TASK ITEM => Copy nothing from the entries below except the lines from the one containing "Screen dimensions: 840x531" through the one containing "Task: Click the XY spectrogram panel title", and copy those exactly.

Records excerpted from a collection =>
══════════════════════════════
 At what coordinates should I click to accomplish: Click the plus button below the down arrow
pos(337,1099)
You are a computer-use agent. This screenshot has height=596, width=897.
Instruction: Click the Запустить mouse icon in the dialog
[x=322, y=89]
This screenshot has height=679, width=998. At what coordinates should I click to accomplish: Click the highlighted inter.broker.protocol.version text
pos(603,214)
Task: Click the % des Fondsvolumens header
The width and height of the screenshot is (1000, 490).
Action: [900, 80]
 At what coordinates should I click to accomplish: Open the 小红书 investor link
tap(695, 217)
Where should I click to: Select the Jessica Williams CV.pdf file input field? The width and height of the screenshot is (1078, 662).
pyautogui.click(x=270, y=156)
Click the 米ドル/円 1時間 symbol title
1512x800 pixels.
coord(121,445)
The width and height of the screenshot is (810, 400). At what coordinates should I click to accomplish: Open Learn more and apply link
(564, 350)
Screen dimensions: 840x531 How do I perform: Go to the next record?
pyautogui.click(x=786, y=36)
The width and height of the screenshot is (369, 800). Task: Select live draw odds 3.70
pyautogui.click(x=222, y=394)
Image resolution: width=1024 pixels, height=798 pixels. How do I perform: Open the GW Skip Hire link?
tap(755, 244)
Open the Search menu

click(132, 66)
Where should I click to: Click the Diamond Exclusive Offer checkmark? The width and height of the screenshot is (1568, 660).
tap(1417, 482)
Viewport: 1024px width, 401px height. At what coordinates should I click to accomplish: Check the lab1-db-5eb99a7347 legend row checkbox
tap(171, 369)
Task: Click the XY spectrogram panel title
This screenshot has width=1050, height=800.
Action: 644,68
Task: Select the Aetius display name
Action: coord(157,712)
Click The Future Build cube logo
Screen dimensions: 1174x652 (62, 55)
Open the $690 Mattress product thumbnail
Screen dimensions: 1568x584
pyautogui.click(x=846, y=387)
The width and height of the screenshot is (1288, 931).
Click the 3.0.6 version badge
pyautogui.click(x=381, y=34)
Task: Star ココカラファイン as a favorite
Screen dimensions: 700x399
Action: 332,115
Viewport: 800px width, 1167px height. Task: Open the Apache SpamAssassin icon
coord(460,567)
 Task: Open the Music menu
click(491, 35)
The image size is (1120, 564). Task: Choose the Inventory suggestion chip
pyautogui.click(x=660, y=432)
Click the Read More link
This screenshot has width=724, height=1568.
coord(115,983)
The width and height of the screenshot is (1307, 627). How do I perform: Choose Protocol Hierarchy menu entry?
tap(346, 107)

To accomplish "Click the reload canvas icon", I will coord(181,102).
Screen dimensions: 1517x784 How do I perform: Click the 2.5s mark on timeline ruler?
══════════════════════════════
OUTPUT OF THE EXERCISE =>
Screen dimensions: 840x531 How do I perform: Go to the next record?
pyautogui.click(x=786, y=36)
The width and height of the screenshot is (369, 800). Task: Select live draw odds 3.70
pyautogui.click(x=222, y=394)
Image resolution: width=1024 pixels, height=798 pixels. How do I perform: Open the GW Skip Hire link?
tap(755, 244)
Open the Search menu

click(132, 66)
Where should I click to: Click the Diamond Exclusive Offer checkmark? The width and height of the screenshot is (1568, 660).
tap(1417, 482)
Viewport: 1024px width, 401px height. At what coordinates should I click to accomplish: Check the lab1-db-5eb99a7347 legend row checkbox
tap(171, 369)
Task: Click the XY spectrogram panel title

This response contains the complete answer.